TASK REQUIREMENTS:
What you give back must match the records below exactly.

DATASET:
[Start of Attachment]

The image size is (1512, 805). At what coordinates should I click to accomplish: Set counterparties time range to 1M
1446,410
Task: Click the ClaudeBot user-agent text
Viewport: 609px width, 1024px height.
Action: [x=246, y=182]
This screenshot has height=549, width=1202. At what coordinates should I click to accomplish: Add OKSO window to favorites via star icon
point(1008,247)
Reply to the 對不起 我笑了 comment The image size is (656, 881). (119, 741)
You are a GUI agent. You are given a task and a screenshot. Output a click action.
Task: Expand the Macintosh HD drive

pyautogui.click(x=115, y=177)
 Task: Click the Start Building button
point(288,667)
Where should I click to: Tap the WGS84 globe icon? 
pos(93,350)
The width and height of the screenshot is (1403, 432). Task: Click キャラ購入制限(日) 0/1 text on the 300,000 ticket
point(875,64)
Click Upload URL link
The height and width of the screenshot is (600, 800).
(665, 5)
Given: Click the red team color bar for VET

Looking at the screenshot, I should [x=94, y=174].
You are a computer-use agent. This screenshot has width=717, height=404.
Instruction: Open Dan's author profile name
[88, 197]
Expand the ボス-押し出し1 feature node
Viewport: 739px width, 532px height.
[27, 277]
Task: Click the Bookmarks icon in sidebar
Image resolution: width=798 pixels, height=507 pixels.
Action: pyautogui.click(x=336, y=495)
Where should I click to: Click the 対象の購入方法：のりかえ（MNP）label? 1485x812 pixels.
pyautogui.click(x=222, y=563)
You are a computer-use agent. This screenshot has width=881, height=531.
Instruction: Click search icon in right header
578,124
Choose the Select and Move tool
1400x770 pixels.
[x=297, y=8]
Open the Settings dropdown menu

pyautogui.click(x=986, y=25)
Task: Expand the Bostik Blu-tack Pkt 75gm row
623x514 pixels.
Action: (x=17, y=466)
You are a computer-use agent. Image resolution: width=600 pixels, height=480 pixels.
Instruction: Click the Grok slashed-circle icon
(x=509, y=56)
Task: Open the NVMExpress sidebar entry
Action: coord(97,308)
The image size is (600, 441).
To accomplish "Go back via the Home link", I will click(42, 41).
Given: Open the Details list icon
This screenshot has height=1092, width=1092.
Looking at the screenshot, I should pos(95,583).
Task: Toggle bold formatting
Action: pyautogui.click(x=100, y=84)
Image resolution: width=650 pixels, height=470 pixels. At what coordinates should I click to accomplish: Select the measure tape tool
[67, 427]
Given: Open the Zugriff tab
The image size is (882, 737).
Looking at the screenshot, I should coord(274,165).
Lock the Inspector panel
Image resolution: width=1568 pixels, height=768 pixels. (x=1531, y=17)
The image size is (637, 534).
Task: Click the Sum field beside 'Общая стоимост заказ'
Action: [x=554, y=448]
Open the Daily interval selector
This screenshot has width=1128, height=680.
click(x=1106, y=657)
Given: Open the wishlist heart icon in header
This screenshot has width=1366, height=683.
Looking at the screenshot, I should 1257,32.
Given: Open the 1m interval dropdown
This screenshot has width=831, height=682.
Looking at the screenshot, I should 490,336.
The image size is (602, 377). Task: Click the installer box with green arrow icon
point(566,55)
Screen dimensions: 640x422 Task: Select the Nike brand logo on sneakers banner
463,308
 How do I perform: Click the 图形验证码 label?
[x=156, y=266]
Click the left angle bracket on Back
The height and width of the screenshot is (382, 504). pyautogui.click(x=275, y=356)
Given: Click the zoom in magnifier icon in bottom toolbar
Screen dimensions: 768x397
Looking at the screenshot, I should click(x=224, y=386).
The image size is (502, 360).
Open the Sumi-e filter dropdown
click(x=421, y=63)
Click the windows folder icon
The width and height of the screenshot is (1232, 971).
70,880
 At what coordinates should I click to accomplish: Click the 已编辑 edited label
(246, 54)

[End of Attachment]

TASK OUTPUT:
The image size is (1512, 805). At what coordinates should I click to accomplish: Set counterparties time range to 1M
1446,410
Task: Click the ClaudeBot user-agent text
Viewport: 609px width, 1024px height.
Action: [x=246, y=182]
This screenshot has height=549, width=1202. At what coordinates should I click to accomplish: Add OKSO window to favorites via star icon
point(1008,247)
Reply to the 對不起 我笑了 comment The image size is (656, 881). (119, 741)
You are a GUI agent. You are given a task and a screenshot. Output a click action.
Task: Expand the Macintosh HD drive

pyautogui.click(x=115, y=177)
 Task: Click the Start Building button
point(288,667)
Where should I click to: Tap the WGS84 globe icon? 
pos(93,350)
The width and height of the screenshot is (1403, 432). Task: Click キャラ購入制限(日) 0/1 text on the 300,000 ticket
point(875,64)
Click Upload URL link
The height and width of the screenshot is (600, 800).
(665, 5)
Given: Click the red team color bar for VET

Looking at the screenshot, I should [x=94, y=174].
You are a computer-use agent. This screenshot has width=717, height=404.
Instruction: Open Dan's author profile name
[88, 197]
Expand the ボス-押し出し1 feature node
Viewport: 739px width, 532px height.
[27, 277]
Task: Click the Bookmarks icon in sidebar
Image resolution: width=798 pixels, height=507 pixels.
Action: pyautogui.click(x=336, y=495)
Where should I click to: Click the 対象の購入方法：のりかえ（MNP）label? 1485x812 pixels.
pyautogui.click(x=222, y=563)
You are a computer-use agent. This screenshot has width=881, height=531.
Instruction: Click search icon in right header
578,124
Choose the Select and Move tool
1400x770 pixels.
[x=297, y=8]
Open the Settings dropdown menu

pyautogui.click(x=986, y=25)
Task: Expand the Bostik Blu-tack Pkt 75gm row
623x514 pixels.
Action: (x=17, y=466)
You are a computer-use agent. Image resolution: width=600 pixels, height=480 pixels.
Instruction: Click the Grok slashed-circle icon
(x=509, y=56)
Task: Open the NVMExpress sidebar entry
Action: coord(97,308)
The image size is (600, 441).
To accomplish "Go back via the Home link", I will click(42, 41).
Given: Open the Details list icon
This screenshot has height=1092, width=1092.
Looking at the screenshot, I should pos(95,583).
Task: Toggle bold formatting
Action: pyautogui.click(x=100, y=84)
Image resolution: width=650 pixels, height=470 pixels. At what coordinates should I click to accomplish: Select the measure tape tool
[67, 427]
Given: Open the Zugriff tab
The image size is (882, 737).
Looking at the screenshot, I should coord(274,165).
Lock the Inspector panel
Image resolution: width=1568 pixels, height=768 pixels. (x=1531, y=17)
The image size is (637, 534).
Task: Click the Sum field beside 'Общая стоимост заказ'
Action: [x=554, y=448]
Open the Daily interval selector
This screenshot has width=1128, height=680.
click(x=1106, y=657)
Given: Open the wishlist heart icon in header
This screenshot has width=1366, height=683.
Looking at the screenshot, I should 1257,32.
Given: Open the 1m interval dropdown
This screenshot has width=831, height=682.
Looking at the screenshot, I should 490,336.
The image size is (602, 377). Task: Click the installer box with green arrow icon
point(566,55)
Screen dimensions: 640x422 Task: Select the Nike brand logo on sneakers banner
463,308
 How do I perform: Click the 图形验证码 label?
[x=156, y=266]
Click the left angle bracket on Back
The height and width of the screenshot is (382, 504). pyautogui.click(x=275, y=356)
Given: Click the zoom in magnifier icon in bottom toolbar
Screen dimensions: 768x397
Looking at the screenshot, I should click(x=224, y=386).
The image size is (502, 360).
Open the Sumi-e filter dropdown
click(x=421, y=63)
Click the windows folder icon
The width and height of the screenshot is (1232, 971).
70,880
 At what coordinates should I click to accomplish: Click the 已编辑 edited label
(246, 54)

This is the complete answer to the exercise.